Attracting investment
“And today I want to set out a new area for economic dynamism. For too long the Government has been afraid of helping businesses. I heard a story the other day. A global IT firm were thinking of where to locate a new European office – Britain or Ireland. They contacted the relevant authorities. The British sent them a brochure in the post with a picture of the Tower of London on the front. The Irish sent a delegation, with drawings on where the new office might go and a presentation explaining local conditions. The firm’s new office is of course now in Ireland. That’s the sort of world class service that British business needs the British government to provide.
“Instead we have a department for business that is not taken seriously and billions of pounds worth of business support services that are universally derided for their complexity and lack of impact. That’s why Doug Richards is leading a review of government support for SMEs, and I look forward to its conclusions.
“I believe there is scope both to make savings in terms of the complex web of support systems and organisations that have been established … and to provide a better service to Britain’s small and growing businesses.
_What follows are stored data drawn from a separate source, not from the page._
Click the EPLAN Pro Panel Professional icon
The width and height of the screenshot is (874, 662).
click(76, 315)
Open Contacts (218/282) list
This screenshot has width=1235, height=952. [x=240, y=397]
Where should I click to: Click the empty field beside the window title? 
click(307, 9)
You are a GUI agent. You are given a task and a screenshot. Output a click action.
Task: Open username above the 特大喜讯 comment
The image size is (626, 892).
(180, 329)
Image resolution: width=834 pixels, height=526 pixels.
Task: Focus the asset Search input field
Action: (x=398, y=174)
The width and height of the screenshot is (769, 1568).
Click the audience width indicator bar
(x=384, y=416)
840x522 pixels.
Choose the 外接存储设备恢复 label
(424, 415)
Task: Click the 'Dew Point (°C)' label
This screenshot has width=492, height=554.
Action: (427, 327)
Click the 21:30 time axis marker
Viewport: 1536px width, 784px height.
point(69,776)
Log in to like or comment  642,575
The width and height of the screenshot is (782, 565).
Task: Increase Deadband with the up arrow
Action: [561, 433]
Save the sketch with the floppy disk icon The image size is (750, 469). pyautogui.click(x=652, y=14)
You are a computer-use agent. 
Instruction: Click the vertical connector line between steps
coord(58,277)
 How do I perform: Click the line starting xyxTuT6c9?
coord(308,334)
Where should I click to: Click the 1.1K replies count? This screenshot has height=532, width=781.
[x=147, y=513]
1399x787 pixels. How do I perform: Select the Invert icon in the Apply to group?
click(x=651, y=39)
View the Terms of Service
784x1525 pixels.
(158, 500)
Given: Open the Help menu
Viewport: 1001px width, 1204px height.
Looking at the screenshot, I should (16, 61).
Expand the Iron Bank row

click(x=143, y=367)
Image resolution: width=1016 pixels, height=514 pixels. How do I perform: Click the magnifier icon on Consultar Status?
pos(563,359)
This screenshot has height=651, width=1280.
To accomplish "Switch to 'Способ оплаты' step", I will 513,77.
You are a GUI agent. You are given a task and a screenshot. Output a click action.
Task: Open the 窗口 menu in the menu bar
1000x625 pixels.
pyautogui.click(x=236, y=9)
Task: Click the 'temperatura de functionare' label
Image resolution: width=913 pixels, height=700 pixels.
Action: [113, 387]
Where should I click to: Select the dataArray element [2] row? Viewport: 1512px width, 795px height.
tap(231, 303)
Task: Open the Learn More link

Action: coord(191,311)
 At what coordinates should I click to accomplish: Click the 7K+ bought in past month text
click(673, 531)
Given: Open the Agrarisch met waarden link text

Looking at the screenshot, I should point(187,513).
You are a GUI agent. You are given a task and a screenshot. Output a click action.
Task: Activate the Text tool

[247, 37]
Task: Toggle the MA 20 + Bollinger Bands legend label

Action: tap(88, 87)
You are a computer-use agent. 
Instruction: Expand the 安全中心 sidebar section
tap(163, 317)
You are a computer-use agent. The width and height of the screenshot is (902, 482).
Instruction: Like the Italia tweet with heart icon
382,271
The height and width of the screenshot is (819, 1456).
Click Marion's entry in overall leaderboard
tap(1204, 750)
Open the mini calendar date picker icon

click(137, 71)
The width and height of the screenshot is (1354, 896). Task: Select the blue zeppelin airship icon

But we also need to think about the service that Government provides to all businesses, particularly those for whom locating in Britain is a choice not a necessity. Under the leadership of Alan Duncan, our shadow business team are developing proposals for improving UK Trade and Investment and the whole range of publicly funded support services.
Conclusion
“This, then, is the economic picture of Britain financial turmoil in the foreground and, looming in the background, an inexcusable failure to prepare for difficult economic times.
The Conservative Party has long term plans to tackle both of these. Sensible and proportionate reforms to banking regulation. A new system to deal with future bank failures if and when they occur. Above all a modern Conservative government will provide the combination of guaranteed fiscal responsibility and dynamic supply side reform that will lay the foundations for sustainable growth long into the future."